New AI Transparency Standards and Spam Filters
Spotify will adopt the forthcoming DDEX (Digital Data Exchange) standard for AI music disclosure, enabling artists and labels to specify precisely how AI contributed—whether in vocals, instrumentation, or post-production—rather than relying on a binary “AI or not AI” label. Sam Duboff, Spotify’s Global Head of Marketing and Policy, explained that AI integration occurs along a spectrum and that granular disclosures will foster greater accuracy and trust in the platform’s catalog.
In addition, Spotify is rolling out an enhanced AI-driven spam filter this fall to combat mass uploads, duplicate tracks, SEO manipulation, and ultra-short songs engineered to inflate royalty payments. Instead of outright deletion, flagged tracks will be removed from algorithmic recommendations—such as personalized playlists and radio stations—while remaining accessible via direct search. This approach aims to curtail fraudulent schemes without penalizing legitimate creators who may experiment with AI-based workflows.

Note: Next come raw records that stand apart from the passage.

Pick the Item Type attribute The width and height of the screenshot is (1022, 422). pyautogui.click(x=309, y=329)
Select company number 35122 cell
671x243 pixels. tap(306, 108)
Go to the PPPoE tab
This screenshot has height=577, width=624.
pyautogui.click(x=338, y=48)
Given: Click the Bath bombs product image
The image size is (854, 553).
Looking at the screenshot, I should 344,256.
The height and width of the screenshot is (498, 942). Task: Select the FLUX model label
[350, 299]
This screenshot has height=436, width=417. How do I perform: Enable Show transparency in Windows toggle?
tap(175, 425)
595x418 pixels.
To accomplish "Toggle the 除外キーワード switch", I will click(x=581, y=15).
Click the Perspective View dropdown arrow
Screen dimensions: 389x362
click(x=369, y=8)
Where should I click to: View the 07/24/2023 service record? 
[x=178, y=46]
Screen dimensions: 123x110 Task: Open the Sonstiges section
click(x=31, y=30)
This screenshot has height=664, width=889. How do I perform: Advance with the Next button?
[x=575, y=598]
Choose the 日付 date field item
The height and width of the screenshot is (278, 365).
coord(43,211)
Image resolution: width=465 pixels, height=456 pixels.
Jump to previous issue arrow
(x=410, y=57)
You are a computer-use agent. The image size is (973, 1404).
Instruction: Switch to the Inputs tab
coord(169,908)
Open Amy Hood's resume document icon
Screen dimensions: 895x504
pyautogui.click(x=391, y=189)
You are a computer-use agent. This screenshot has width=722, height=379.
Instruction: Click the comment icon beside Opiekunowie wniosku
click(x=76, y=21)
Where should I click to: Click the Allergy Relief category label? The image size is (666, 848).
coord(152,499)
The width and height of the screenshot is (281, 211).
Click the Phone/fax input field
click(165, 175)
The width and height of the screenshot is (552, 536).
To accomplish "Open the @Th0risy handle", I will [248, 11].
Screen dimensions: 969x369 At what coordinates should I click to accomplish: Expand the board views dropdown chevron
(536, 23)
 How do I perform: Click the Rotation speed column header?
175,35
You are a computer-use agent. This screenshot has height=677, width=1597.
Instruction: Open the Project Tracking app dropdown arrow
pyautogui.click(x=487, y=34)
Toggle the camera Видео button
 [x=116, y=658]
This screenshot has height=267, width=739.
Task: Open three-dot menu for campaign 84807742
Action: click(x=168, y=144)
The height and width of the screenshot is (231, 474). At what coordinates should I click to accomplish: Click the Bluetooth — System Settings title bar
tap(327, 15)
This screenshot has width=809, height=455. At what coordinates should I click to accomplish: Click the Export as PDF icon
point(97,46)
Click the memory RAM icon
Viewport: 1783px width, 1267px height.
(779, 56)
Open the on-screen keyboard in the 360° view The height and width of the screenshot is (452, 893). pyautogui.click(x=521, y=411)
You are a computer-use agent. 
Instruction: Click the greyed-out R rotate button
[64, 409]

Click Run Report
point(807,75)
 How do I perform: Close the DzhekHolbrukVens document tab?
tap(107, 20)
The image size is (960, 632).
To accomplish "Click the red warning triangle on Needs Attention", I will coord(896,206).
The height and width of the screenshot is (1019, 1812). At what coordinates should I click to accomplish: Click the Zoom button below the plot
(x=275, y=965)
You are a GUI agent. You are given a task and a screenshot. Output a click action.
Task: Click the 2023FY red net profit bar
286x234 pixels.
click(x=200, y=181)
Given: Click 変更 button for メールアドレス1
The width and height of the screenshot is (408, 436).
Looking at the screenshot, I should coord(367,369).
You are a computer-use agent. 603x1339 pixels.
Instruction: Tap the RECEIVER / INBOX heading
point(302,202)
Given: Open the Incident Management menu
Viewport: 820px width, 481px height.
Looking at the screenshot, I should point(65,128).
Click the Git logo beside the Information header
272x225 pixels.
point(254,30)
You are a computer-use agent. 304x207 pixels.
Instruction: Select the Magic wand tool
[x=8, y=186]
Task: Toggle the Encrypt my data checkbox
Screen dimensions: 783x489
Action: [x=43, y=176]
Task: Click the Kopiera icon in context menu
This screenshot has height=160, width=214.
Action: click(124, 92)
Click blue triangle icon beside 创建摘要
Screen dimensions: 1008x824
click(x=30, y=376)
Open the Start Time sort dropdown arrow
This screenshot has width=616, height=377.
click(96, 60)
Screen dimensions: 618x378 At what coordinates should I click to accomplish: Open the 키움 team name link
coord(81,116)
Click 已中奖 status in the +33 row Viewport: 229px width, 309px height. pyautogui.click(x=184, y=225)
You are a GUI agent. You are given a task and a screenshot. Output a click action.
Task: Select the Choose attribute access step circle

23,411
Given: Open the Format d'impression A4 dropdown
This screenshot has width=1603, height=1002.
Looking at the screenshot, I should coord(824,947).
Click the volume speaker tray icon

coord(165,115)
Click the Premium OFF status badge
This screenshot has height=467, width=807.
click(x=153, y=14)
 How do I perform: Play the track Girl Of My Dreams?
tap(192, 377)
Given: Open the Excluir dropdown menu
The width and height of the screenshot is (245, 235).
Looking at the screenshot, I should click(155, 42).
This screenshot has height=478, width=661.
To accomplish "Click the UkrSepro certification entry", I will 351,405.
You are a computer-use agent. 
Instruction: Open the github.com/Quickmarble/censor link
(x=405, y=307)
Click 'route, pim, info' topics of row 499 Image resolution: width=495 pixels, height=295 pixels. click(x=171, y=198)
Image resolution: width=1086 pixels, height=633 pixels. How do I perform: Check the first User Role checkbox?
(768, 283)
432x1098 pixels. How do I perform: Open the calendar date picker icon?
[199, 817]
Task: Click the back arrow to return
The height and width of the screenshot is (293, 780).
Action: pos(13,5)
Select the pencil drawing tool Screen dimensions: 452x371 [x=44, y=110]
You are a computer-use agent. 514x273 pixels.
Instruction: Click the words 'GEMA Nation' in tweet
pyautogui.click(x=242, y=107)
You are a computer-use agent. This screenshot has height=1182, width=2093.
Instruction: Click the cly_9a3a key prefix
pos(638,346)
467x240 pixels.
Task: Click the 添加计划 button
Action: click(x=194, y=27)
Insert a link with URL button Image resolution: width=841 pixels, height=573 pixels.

Crackdown in Response to AI-Generated Fraud
The policy overhaul follows high-profile controversies in which entirely AI-generated “artists” achieved viral success without transparent attribution. The Velvet Sundown, for example, garnered over a million monthly listeners before Reddit users uncovered inconsistencies in profile photos and band biographies, exposing the platform’s vulnerability to deepfake-driven deception.
Spotify executives also addressed rumors that the company itself promotes AI-generated music to reduce royalty payouts. Duboff categorically denied these claims, stressing that Spotify neither produces nor owns any music on its platform; all tracks are uploaded and licensed by third parties. He cited a recent case where a North Carolina musician allegedly used AI to generate hundreds of thousands of songs, amassing over $10 million in fraudulent royalties—an abuse Spotify’s new safeguards are explicitly designed to prevent.
By combining detailed AI attribution with robust spam detection, Spotify aims to strike a balance between supporting innovative uses of artificial intelligence in music and protecting artists, rights holders, and listeners from deceptive practices.